● **PROBLEM REQUIREMENTS**
Using the data beneath this instruction, retype only the lines from the one that contains "Click the Prestation search magnifier icon" down to the one that contains "Task: Open Roughness", both included, exactly as they appear.

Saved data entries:
==========
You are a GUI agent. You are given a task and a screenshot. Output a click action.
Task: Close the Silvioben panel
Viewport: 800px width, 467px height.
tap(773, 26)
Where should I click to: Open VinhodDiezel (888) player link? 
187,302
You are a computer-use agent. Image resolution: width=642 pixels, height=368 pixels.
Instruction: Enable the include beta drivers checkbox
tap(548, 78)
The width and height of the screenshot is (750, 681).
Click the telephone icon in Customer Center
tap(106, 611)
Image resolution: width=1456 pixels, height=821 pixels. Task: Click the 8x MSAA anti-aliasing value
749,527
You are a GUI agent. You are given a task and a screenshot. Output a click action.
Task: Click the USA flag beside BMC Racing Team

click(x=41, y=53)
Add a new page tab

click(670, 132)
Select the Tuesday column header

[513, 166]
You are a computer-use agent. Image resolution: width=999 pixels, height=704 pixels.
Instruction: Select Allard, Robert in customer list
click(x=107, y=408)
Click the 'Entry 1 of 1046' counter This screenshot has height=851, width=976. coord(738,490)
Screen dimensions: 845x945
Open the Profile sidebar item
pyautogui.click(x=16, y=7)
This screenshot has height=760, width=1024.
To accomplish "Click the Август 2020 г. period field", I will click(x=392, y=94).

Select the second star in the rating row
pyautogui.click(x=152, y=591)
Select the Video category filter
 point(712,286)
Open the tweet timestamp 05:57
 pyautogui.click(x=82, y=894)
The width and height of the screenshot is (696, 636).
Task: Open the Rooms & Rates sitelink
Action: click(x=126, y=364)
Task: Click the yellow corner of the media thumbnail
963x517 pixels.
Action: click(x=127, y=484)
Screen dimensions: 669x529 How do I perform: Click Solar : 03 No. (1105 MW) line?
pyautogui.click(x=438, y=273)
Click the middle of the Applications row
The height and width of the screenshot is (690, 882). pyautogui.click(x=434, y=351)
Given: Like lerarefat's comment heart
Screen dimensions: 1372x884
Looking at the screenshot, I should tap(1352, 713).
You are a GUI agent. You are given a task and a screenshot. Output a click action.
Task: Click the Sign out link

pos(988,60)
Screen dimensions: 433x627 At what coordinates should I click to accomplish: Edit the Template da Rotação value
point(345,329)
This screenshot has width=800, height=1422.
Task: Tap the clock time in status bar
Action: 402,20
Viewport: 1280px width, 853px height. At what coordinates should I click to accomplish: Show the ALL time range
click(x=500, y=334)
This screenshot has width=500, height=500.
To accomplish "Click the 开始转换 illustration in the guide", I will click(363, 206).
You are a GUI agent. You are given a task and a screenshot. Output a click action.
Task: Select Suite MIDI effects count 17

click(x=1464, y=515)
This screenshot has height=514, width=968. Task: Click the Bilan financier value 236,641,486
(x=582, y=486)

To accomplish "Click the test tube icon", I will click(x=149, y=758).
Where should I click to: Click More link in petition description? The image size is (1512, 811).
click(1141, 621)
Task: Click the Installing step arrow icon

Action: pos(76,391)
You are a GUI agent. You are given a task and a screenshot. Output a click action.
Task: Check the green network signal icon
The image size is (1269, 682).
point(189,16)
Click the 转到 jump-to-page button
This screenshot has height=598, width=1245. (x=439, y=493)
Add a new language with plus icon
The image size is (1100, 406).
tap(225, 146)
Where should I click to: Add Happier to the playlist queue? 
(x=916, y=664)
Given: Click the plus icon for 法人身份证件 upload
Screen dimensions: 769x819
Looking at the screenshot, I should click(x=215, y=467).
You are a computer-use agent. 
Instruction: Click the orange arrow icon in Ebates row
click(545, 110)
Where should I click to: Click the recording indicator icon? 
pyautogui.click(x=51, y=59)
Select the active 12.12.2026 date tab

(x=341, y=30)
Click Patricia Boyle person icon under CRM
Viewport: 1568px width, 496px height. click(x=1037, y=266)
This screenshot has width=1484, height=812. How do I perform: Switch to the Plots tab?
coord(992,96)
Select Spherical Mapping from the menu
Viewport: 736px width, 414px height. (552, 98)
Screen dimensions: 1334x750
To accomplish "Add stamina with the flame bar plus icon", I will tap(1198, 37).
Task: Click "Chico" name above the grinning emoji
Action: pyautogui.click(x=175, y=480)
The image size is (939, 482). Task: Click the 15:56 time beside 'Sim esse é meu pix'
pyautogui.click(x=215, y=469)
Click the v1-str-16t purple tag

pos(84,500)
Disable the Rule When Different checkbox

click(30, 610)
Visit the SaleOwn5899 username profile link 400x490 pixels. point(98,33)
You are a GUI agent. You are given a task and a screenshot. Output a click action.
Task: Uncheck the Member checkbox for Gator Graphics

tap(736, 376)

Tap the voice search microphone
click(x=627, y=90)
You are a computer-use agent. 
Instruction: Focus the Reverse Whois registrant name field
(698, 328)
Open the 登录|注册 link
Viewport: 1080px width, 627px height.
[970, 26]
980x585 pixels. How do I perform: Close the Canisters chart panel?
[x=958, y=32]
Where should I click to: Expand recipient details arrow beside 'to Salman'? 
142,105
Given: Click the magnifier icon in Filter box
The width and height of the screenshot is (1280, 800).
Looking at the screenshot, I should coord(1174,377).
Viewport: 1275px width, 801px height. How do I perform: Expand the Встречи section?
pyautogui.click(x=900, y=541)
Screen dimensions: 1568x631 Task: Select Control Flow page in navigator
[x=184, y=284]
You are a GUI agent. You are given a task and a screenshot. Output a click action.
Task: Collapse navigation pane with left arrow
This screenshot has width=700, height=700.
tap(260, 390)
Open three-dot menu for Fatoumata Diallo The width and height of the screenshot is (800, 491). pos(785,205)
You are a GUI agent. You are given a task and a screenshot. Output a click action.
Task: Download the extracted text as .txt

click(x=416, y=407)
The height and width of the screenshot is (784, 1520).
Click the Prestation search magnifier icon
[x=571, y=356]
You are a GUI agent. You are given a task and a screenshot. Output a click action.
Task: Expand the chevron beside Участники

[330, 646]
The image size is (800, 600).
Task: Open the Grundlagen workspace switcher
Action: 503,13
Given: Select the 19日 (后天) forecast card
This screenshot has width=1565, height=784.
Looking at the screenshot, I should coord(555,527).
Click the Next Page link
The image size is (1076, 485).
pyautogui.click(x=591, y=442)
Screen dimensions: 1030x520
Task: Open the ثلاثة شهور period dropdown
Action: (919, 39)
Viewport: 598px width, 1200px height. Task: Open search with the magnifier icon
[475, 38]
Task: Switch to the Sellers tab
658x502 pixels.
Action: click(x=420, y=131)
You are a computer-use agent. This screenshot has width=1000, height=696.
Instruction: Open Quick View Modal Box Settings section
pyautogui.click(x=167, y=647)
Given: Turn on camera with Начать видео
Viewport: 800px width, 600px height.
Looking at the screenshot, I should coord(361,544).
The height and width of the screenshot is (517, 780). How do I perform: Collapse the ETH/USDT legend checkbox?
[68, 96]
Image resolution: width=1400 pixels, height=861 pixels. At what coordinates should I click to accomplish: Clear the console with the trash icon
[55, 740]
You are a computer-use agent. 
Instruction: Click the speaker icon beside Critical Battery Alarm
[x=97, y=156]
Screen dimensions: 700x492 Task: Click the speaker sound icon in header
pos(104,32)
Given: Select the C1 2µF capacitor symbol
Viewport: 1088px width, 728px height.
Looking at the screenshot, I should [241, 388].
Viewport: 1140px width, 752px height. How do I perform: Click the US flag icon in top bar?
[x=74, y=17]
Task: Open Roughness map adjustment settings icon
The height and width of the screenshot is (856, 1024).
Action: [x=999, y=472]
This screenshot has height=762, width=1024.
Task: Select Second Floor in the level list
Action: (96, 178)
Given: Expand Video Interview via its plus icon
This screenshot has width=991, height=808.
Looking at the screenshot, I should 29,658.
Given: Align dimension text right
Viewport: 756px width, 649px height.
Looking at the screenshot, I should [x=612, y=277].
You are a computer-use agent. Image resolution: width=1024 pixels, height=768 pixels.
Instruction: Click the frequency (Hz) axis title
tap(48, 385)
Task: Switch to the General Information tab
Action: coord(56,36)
==========
● **OUTPUT OF THE EXERCISE**
Click the Prestation search magnifier icon
[x=571, y=356]
You are a GUI agent. You are given a task and a screenshot. Output a click action.
Task: Expand the chevron beside Участники

[330, 646]
The image size is (800, 600).
Task: Open the Grundlagen workspace switcher
Action: 503,13
Given: Select the 19日 (后天) forecast card
This screenshot has width=1565, height=784.
Looking at the screenshot, I should coord(555,527).
Click the Next Page link
The image size is (1076, 485).
pyautogui.click(x=591, y=442)
Screen dimensions: 1030x520
Task: Open the ثلاثة شهور period dropdown
Action: (919, 39)
Viewport: 598px width, 1200px height. Task: Open search with the magnifier icon
[475, 38]
Task: Switch to the Sellers tab
658x502 pixels.
Action: click(x=420, y=131)
You are a computer-use agent. This screenshot has width=1000, height=696.
Instruction: Open Quick View Modal Box Settings section
pyautogui.click(x=167, y=647)
Given: Turn on camera with Начать видео
Viewport: 800px width, 600px height.
Looking at the screenshot, I should coord(361,544).
The height and width of the screenshot is (517, 780). How do I perform: Collapse the ETH/USDT legend checkbox?
[68, 96]
Image resolution: width=1400 pixels, height=861 pixels. At what coordinates should I click to accomplish: Clear the console with the trash icon
[55, 740]
You are a computer-use agent. 
Instruction: Click the speaker icon beside Critical Battery Alarm
[x=97, y=156]
Screen dimensions: 700x492 Task: Click the speaker sound icon in header
pos(104,32)
Given: Select the C1 2µF capacitor symbol
Viewport: 1088px width, 728px height.
Looking at the screenshot, I should [241, 388].
Viewport: 1140px width, 752px height. How do I perform: Click the US flag icon in top bar?
[x=74, y=17]
Task: Open Roughness map adjustment settings icon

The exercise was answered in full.